By Bode Ogunmakinde, Senior Teaching Fellow in Construction Management & Quantity Surveying, Faculty of Society and Design.
Climate change is making weather events more frequent and more intense, as we've seen with recent floods in NSW and Victoria. Crop and livestock losses have been devastating both for farmers and for the nation's food ecosystem.
In recent weeks, we have seen mass evacuations of towns and suburbs in Victoria and New South Wales, with families packing their belongings and pets into cars and vans as floodwaters rise.
But when you have hundreds of animals, each weighing up to a tonne, evacuating a disaster zone gets a lot more complicated. How do you move 100 cows, for example, when roads are flooded or cut off by fire? Where do you find a safe place big enough and with the infrastructure herd animals need?
These are questions my colleagues and I set out to answer in our research for the New South Wales government to help farmers and governments prepare for disasters.
While many areas have emergency plans that identify safe passage and places allowing for humans and their belongings to be evacuated, there are few provisions for the evacuation of livestock, and their owners become solely responsible for finding and getting them to safety.
Many owners simply don’t have access to, or aren’t aware of, evacuation locations in their area that have the space and facilities needed to keep their animals safe in disaster situations. According to earlier research on this topic, more than half of animal owners are unsure where to take their animals in the event of a disaster and another third are unsure whether they should take them at all.
People's decisions during emergencies, such as how they will respond and when or if they will evacuate, can also be influenced by the human-animal bond. Despite the very best intentions, this confusion, lack of access or lack of accurate information can result in the death of their animals.
During the 2019-2020 bushfires in Australia, nearly three billion animals were killed or displaced, and many threatened species and other ecological communities were severely harmed. These losses highlight the importance of adequate pre-planning for the evacuation of animals during a disaster event.
Farmers need to know where they can take their animals, what facilities are available to ensure their ongoing safety and care, and that they can gain access to the site from their current location. They also need to be confident that these safe havens adhere to the Australian Animal Welfare Standards and Guidelines. It is critical for potential animal safe places to have basic facilities, equipment, biosecurity, and emergency protocols, as well as access to water and feed troughs.

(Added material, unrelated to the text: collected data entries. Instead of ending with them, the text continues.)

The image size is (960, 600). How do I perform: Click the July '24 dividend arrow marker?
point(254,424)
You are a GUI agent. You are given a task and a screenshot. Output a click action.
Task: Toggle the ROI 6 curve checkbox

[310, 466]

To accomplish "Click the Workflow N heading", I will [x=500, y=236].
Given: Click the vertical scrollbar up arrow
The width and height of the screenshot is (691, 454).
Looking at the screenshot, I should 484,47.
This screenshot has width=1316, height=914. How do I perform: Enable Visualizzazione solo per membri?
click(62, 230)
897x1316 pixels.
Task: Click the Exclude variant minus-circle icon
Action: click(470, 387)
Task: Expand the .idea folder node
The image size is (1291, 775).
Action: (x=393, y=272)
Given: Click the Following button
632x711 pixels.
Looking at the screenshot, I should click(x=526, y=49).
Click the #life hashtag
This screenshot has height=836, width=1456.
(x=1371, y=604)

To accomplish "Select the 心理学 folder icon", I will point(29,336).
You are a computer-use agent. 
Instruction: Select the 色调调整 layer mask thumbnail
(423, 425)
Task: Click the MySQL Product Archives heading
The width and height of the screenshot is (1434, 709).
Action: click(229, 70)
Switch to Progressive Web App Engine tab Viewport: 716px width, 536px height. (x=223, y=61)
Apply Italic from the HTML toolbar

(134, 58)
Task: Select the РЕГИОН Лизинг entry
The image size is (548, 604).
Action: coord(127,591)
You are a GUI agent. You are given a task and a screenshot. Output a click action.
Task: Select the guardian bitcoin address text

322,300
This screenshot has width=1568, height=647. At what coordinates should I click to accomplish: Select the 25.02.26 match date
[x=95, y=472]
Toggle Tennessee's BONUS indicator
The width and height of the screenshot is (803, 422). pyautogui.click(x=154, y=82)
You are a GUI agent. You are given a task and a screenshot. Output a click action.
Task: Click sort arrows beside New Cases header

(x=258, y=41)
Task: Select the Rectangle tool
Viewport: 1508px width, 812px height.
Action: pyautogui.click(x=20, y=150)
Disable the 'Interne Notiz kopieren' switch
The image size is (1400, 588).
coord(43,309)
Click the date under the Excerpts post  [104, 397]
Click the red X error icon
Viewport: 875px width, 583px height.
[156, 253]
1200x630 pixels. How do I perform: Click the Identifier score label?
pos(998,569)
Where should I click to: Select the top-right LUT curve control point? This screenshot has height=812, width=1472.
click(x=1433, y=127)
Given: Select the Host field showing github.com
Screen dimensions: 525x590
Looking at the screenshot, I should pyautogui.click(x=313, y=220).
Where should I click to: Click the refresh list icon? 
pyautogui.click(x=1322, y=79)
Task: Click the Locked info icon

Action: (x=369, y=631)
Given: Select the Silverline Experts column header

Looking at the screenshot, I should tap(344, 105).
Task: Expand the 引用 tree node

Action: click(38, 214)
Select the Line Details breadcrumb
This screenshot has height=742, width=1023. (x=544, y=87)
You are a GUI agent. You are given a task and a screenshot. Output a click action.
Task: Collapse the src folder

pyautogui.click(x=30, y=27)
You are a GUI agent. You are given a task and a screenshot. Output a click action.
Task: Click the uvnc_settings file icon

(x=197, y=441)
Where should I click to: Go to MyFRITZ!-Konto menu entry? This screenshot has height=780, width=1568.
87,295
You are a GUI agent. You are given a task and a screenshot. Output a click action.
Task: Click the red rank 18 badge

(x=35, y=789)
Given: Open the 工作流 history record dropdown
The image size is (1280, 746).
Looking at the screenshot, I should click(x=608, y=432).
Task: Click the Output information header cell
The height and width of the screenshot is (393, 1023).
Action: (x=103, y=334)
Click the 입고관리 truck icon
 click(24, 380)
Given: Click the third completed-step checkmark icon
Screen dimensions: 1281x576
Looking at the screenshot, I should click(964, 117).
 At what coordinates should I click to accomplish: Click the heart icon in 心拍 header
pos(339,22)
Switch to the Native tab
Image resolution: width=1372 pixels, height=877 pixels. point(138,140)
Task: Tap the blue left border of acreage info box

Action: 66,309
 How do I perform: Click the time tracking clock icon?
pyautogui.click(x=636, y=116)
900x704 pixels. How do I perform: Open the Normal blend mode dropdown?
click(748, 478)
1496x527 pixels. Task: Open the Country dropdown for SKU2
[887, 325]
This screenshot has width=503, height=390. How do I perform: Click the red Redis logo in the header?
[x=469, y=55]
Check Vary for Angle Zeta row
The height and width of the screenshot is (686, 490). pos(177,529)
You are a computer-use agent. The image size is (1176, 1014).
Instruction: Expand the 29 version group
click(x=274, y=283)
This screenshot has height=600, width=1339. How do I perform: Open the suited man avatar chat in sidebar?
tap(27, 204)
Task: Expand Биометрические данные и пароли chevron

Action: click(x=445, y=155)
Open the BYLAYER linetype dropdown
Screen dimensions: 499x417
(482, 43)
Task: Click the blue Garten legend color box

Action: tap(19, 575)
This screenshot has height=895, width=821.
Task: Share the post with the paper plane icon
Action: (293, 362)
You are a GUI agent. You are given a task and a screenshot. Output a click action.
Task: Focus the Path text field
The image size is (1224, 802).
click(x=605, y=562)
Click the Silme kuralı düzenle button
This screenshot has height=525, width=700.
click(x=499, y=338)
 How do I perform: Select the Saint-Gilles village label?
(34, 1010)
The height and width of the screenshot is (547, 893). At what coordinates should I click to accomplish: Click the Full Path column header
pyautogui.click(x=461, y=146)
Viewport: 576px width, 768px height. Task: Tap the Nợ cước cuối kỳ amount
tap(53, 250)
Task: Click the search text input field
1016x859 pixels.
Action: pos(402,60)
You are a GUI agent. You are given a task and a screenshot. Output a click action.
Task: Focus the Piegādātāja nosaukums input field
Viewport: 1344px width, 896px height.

There is little to no research in Australia on stock animal preparedness and evacuation. My colleagues and I set out to help fill this gap, starting with the Hunter region in New South Wales, by providing first-hand information on the location and condition of potential animal safe sites.
Livestock saleyards and regional showgrounds are examples of existing facilities that could provide emergency animal shelter. District pony clubs, dog kennels, and catteries can also help to a lesser extent. Temporary cages may be available at commercial veterinary hospitals and clinics, but they are rarely accessible after hours. Horse, dog, and harness racetracks may be appropriate refuges in more urban areas.
In a pilot study, we identified sites that had the potential for use as livestock safe havens, then assessed and rated them to determine their viability and any work or maintenance needed to bring them up to minimum standards for an operation animal evacuation site.
We looked at 25 potential animal evacuation sites, including saleyards, showgrounds, animal shelters, and racecourses across the Hunter region. We found that 16 per cent would require cosmetic work, 76 per cent would require minor work, and the remaining facilities would require significant work.
Our report makes recommendations that we hope will allow more detailed future planning for livestock evacuations by including the assessment guideline in local governments’ emergency management plans.
The Department of Industry, Science, Energy, and Resources is now funding this research through the Black Summer Bushfire Recovery Grant to investigate climate-smart adaptive resilience and engagement for animal evacuation in multiple local government areas in Hunter Region, New South Wales. A similar research project in Queensland and other states and territories across the country would be beneficial to the nation's economy, livestock farmers, and other animal owners.
As we continue to experience the increasing effects of climate change, undertaking these upgrades to prepare for natural disasters will save lives and livelihoods, while protecting the nation’s economy and food security.